═════ Records shown ═════

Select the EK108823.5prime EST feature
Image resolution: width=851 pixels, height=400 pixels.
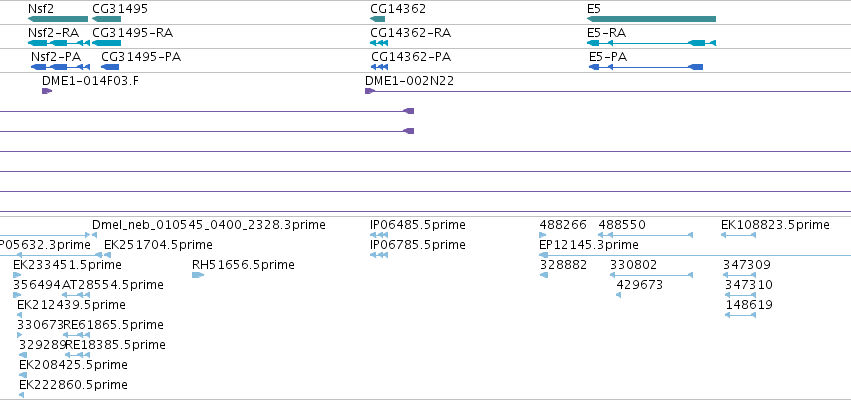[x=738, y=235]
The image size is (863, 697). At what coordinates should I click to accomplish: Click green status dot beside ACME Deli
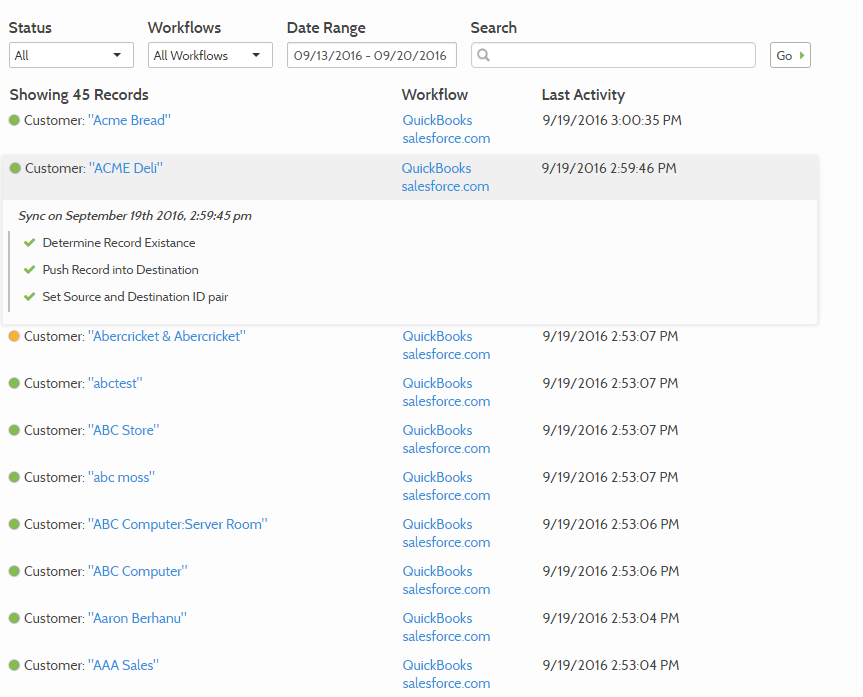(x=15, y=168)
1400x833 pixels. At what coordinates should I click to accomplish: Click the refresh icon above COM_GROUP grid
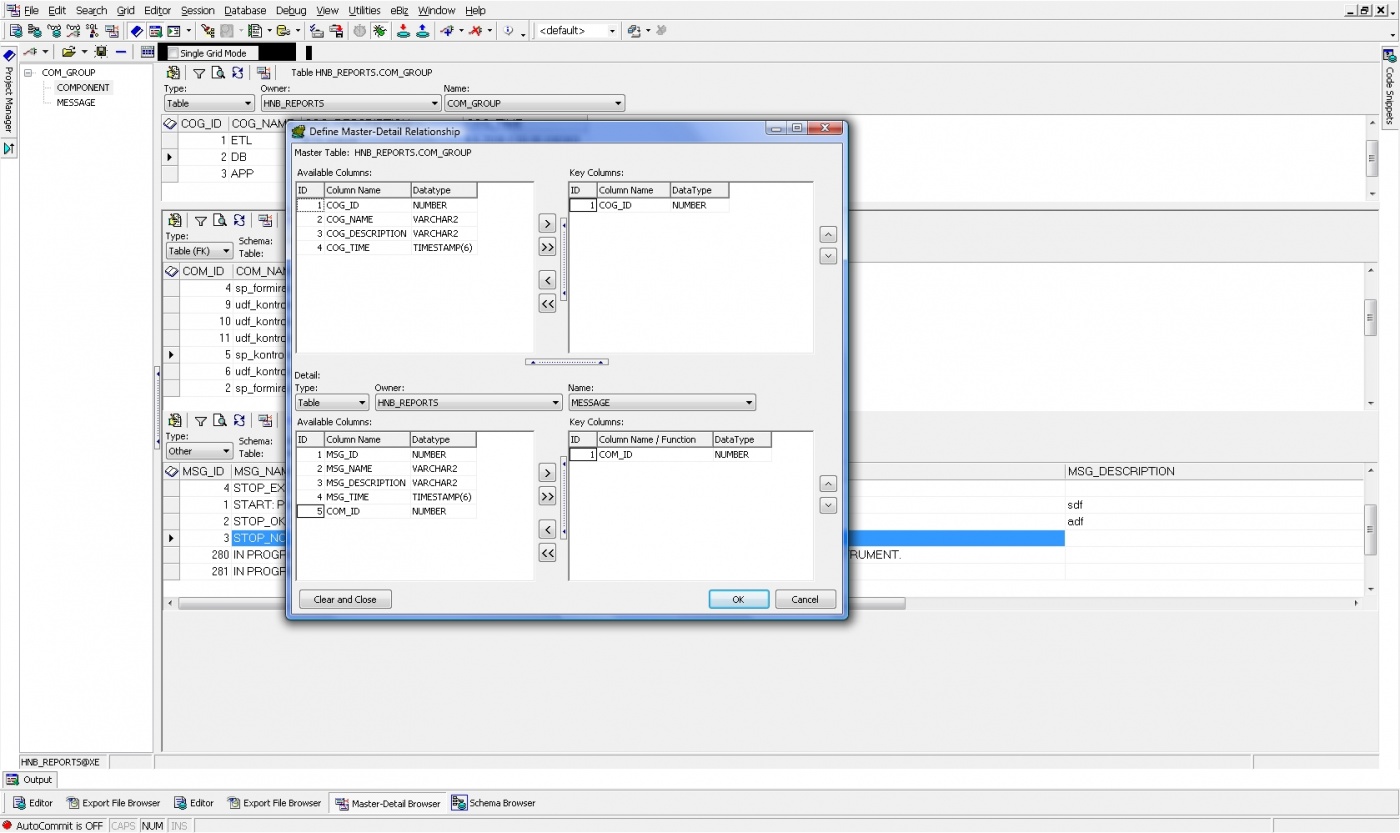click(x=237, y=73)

═════

Goal -
Give all of the material above as a JSON list of strings, with one string per line and no blank lines. Leave the pictures out of your answer.

Written response -
[
  "Select the EK108823.5prime EST feature",
  "Image resolution: width=851 pixels, height=400 pixels.",
  "[x=738, y=235]",
  "The image size is (863, 697). At what coordinates should I click to accomplish: Click green status dot beside ACME Deli",
  "(x=15, y=168)",
  "1400x833 pixels. At what coordinates should I click to accomplish: Click the refresh icon above COM_GROUP grid",
  "click(x=237, y=73)"
]